LOCKED
(director: David Yarovesky; screenwriters: Michael Arlen Ross, Mariano Cohn & Gaston Duprat based on source material from the film 4×4; cinematographer: Michael Dallatorre; editors: Andrew Buckland, Peter Gvozdas; music: Tim Williams; cast: Bill Skarsgard (Eddie Barrish), Ashley Cartwright (Sara), Anthony Hopkins (William), Michael Eklund (Karl), David Charkhi (Butter), Gabrielle Walsh (Amy); Runtime: 95; MPAA Rating: R; producers: Sam Raimi, Zainab Azizi, Ara Keshishian; Michael Eklund, Navid Charkhi, Gabrielle Walsh; The Avenue/ZQ Entertainment/Longevity Pictures; 2025)
“Makes for a twisted car commercial for an anti-theft device.”
Reviewed by Dennis Schwartz
A remake of the 2019 class-warfare Argentina film “4 x 4” by Mariano Cohn & Gaston Duprat is a bummer. It was filmed in British Columbia, subbing for NYC. It’s directed by David Yarovesky, who keeps it low-brow, annoying and silly. It’s written without wit or purpose by Michael Arlen Ross.

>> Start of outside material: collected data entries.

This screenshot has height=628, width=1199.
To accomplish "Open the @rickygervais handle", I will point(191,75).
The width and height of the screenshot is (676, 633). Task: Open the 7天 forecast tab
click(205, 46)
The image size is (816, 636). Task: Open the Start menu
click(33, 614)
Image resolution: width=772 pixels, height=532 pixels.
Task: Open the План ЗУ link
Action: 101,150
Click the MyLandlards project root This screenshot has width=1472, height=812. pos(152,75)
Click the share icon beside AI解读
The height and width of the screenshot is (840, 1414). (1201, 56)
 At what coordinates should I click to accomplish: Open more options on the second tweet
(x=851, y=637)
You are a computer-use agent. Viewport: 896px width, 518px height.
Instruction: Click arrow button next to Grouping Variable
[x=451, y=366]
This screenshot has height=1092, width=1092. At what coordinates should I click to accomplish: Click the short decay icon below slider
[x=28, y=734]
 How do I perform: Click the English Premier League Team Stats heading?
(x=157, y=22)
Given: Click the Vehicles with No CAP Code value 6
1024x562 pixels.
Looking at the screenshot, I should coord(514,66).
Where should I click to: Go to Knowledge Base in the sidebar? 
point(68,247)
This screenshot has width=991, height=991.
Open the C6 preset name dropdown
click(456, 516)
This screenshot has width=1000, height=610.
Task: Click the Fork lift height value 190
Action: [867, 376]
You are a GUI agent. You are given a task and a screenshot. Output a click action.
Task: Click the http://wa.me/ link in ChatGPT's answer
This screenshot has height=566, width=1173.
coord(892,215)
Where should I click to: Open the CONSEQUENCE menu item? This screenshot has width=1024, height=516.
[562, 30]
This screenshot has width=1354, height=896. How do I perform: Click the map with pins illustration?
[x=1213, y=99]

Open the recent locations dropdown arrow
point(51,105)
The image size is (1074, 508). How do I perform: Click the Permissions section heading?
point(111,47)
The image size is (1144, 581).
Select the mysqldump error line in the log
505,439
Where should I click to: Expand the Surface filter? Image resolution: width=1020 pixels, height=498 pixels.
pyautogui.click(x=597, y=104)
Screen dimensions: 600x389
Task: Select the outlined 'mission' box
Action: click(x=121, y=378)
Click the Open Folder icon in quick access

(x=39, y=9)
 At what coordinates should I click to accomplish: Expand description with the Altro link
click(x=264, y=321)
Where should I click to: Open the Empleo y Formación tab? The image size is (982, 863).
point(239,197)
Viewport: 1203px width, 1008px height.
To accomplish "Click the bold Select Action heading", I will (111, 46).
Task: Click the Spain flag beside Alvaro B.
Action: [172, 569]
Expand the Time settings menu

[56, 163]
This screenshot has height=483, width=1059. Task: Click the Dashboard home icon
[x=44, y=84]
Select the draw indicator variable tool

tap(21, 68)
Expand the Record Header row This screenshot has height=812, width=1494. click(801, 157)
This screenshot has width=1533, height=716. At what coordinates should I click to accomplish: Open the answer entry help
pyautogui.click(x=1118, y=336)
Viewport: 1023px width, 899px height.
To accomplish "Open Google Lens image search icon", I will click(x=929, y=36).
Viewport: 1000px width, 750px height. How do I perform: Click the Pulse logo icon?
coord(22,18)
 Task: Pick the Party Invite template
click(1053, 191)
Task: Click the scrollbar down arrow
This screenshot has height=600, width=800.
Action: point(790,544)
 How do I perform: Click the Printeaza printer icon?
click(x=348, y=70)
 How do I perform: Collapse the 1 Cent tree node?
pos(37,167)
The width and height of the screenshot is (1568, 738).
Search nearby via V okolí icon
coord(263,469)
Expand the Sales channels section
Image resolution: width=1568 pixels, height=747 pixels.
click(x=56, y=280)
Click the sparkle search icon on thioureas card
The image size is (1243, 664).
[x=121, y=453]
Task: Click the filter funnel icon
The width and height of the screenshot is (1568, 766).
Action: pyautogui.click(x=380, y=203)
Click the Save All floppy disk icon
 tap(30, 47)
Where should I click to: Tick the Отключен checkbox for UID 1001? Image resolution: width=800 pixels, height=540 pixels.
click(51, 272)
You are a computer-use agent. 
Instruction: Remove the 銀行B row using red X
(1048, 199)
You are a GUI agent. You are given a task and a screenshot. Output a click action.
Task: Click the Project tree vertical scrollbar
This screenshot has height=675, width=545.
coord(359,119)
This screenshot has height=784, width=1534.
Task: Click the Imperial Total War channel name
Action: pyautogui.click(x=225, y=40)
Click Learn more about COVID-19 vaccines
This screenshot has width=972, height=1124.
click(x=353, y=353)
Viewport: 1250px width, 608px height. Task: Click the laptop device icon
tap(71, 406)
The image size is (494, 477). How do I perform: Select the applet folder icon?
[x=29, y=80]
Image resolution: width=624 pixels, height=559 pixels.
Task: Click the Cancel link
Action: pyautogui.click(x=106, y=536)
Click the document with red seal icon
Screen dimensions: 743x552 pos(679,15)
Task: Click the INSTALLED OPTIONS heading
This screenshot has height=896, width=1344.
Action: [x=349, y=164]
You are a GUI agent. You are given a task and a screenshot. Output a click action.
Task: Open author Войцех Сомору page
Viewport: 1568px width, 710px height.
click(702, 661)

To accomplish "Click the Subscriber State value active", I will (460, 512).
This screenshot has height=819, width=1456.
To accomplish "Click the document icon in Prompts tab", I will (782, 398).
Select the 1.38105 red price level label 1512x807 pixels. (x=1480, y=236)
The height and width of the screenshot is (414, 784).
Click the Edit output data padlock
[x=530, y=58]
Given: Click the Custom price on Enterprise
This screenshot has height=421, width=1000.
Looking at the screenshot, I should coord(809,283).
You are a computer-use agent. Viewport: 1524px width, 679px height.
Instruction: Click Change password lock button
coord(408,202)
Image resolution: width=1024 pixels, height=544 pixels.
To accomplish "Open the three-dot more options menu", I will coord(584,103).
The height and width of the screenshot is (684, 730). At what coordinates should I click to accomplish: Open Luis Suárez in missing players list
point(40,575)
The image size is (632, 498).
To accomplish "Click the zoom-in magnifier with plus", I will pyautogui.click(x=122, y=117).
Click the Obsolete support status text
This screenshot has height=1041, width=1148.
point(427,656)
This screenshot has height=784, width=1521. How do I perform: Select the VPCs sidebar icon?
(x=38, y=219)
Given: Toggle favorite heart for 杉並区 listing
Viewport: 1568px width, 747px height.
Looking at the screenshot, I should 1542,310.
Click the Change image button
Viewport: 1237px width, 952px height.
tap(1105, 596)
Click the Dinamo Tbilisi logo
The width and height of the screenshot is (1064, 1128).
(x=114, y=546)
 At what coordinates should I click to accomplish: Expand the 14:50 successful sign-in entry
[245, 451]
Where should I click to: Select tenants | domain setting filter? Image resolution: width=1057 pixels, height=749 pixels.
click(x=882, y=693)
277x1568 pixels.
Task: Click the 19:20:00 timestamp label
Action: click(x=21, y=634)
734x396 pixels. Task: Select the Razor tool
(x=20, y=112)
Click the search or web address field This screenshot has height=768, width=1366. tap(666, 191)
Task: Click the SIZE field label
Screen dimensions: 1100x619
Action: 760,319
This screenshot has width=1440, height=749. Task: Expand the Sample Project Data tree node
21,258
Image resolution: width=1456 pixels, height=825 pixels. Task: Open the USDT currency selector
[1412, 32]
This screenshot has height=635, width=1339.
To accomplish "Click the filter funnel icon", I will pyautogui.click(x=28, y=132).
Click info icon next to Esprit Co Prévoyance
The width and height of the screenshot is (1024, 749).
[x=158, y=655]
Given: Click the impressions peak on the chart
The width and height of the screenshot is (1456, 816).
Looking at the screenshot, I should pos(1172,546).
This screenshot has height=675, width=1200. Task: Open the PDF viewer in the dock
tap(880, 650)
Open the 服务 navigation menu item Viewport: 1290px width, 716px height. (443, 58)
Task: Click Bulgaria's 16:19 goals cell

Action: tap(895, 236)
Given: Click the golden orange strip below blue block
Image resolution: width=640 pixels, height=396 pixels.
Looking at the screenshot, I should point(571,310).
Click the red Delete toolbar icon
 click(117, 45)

Its target comical audience might be those needing to laugh at some else’s misfortune to feel good.
A deadbeat, ex-con, petty theft, divorced, broke father, Eddie Barrish (Bill Skarsgard), needs car repairs before he can pick up his beloved daughter (Ashley Cartwright) from school. With not enough money to pay for repairs, he leaves the car in the shop with his mechanic (Michael Eklund) after bringing it in. He then steals from an isolated NYC parking lot a tinted-window Dolus SUV (a fictional luxury vehicle) left unlocked but automatically locks and won’t open when he gets inside and a computer system turns on the commands from the whiny-voiced owner on a phone, who custom designed the car. Eddie finds himself trapped inside the SUV of the sadistic, billionaire, right-wing car owner William (Anthony Hopkins), who tases him when he fails to respond. William is doing this foul deed because he’s embittered over his daughter’s recent murder by street thugs, that he has cancer and as a protest that America’s youth no longer want to work hard.
This entrapment routine, which feels as mean-spirited as one of Hannity’s anti-liberal news riffs on Fox, goes on for a week. The slight story never improves, as its unpleasantness only worsens.
It’s a lousy idea for a film, but makes for a twisted car commercial for an anti-theft device.